The "common formula" is that TROs are intended to preserve the status quo only for so long as is needed to hold a hearing. Chicago United Indus., Ltd. v. City of Chicago, 445 F.3d 940, 944 (7th Cir. 2006) (citing In re Aimster Copyright Litig., 334 F.3d 643, 655 (7th Cir. 2003)). Signode has not convinced the Court that barring a single former employee from contacting only customers he sold to during his last year of employment from contacting those customers will cause it harm that cannot be remedied within the next 28 days (the longest period a TRO can remain in effect absent agreement) by entry of a preliminary injunction.
III. Balance of Harms
Finally, even if Signode could establish that Hein had misappropriated trade secrets (or other confidential information) in the form of its product matrices, and was using that information to help him formulate bids to undercut Signode's pricing, the Court would still conclude that the balance of harms weighs more heavily against imposing the requested TRO in this matter-although in the context of a short-term TRO, the significance of this imbalance is relatively minor.

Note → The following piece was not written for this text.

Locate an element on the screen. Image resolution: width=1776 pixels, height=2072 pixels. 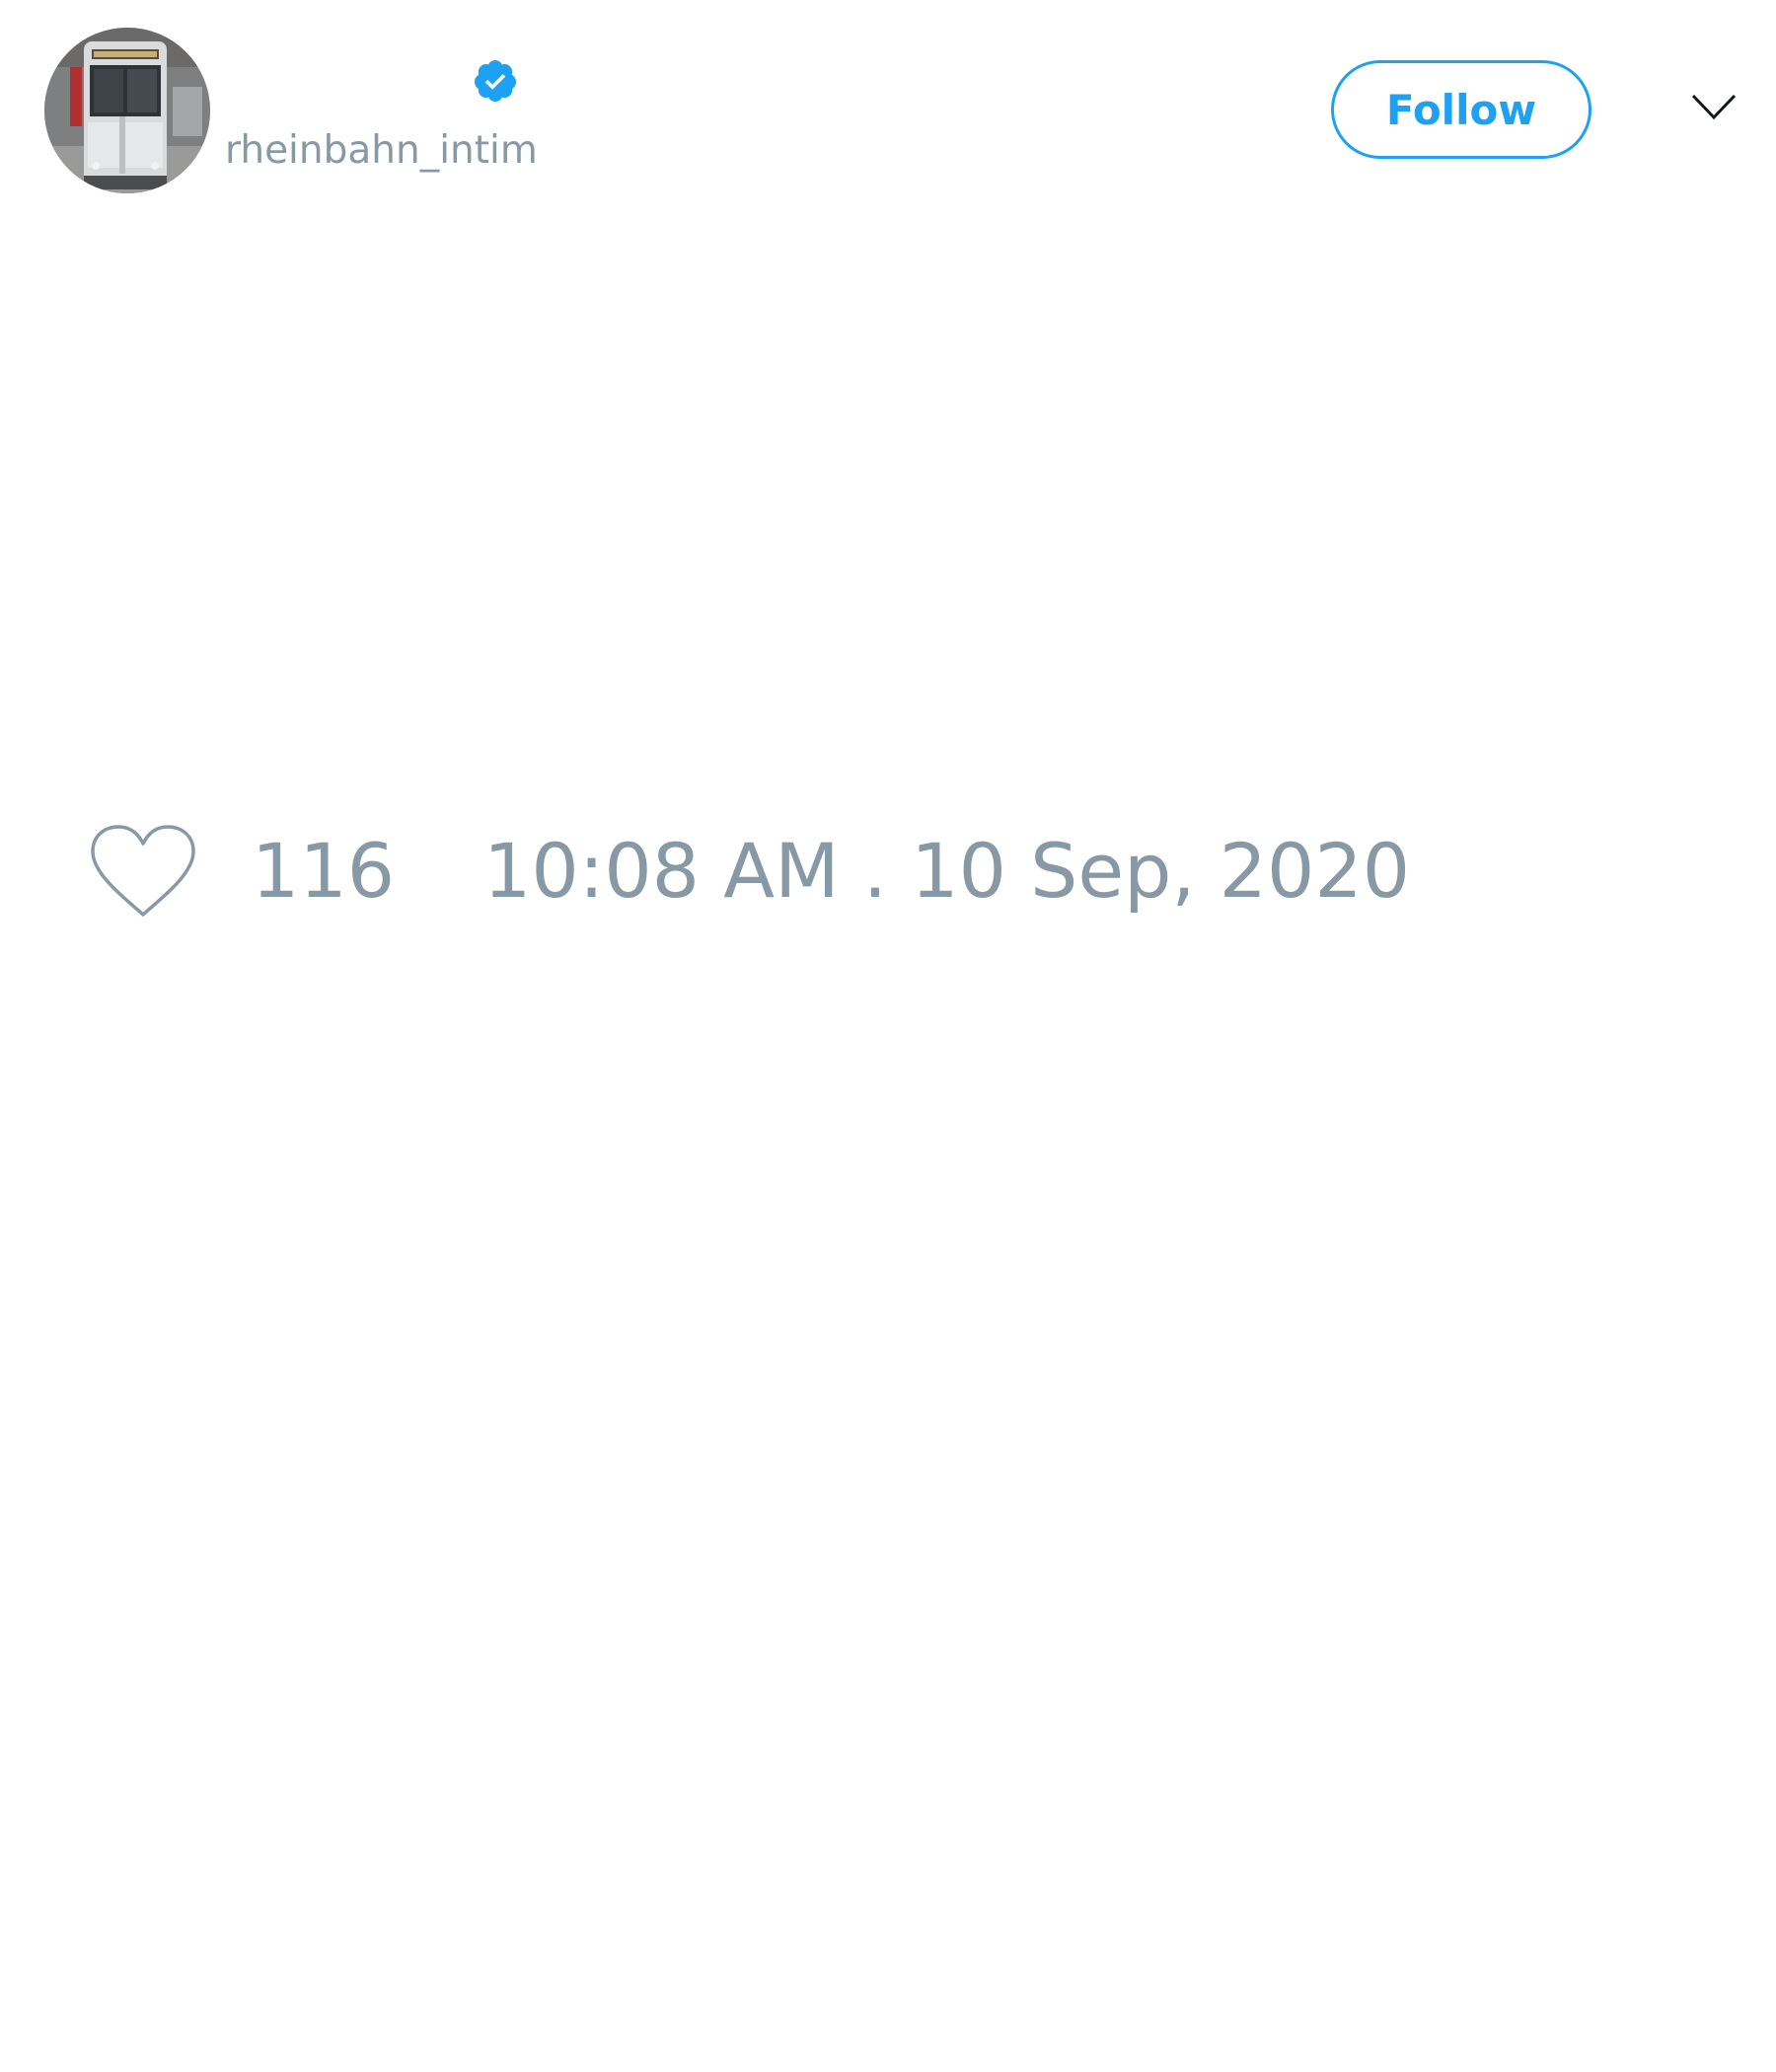
tweet-timestamp: 10:08 AM . 10 Sep, 2020 is located at coordinates (947, 872).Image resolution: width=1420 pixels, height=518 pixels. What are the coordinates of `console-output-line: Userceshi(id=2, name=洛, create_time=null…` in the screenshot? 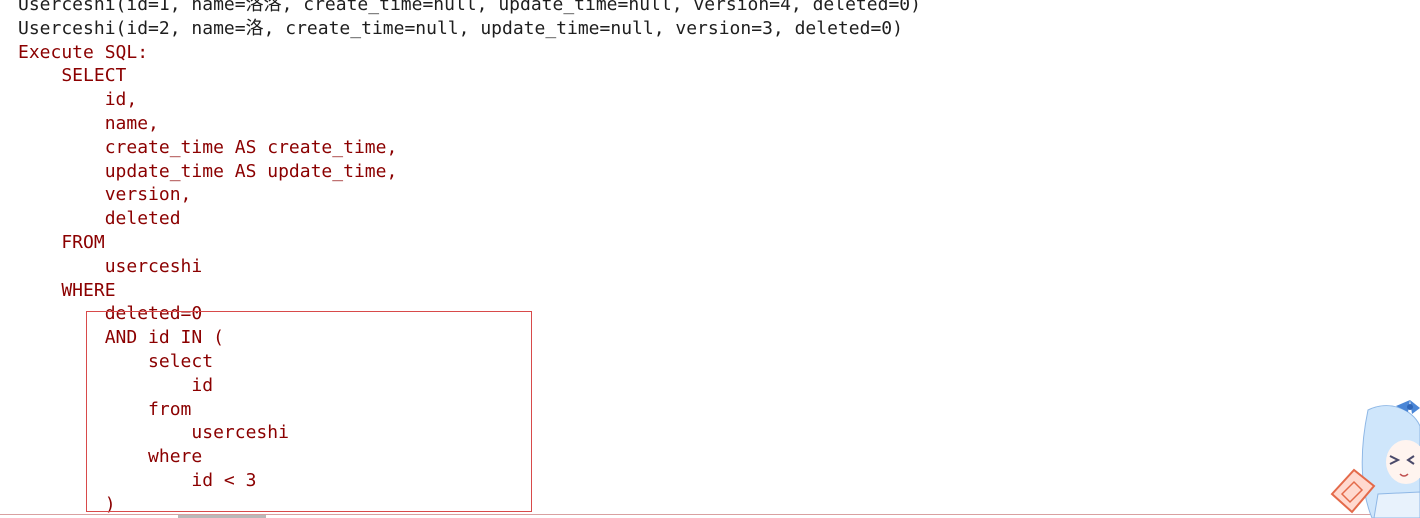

First, as between Signode and Hein, the harm done to Hein by erroneously issuing the requested injunctive relief would outweigh the harm done to Signode by erroneously denying that injunctive relief. A TRO would preclude Hein (and DuBose) from contacting the body of potential customers most likely to do business with him, namely those to whom he has successfully sold business over the past year. Signode, by contrast, would not be precluded from soliciting business from those, or any other, customers. Thus, to a significant degree, granting the requested relief would effectively impose a non-compete agreement on Hein. That was decidedly not the import or intention when the parties executed a confidentiality agreement in 2001, as evidenced by the fact that Signode sought to obtain a non-compete agreement from Hein many years later.
For similar reasons, the Court finds that the public interest here favors denial of injunctive relief. Denial favors greater competition in the marketplace and does no violence to policies surrounding restrictive employment covenants, which employers should be required to obtain through reasonable agreements with employees rather than post-termination efforts to restrict competition.
* * *
For the reasons set forth above, the Court denies Signode's motion for a temporary restraining order.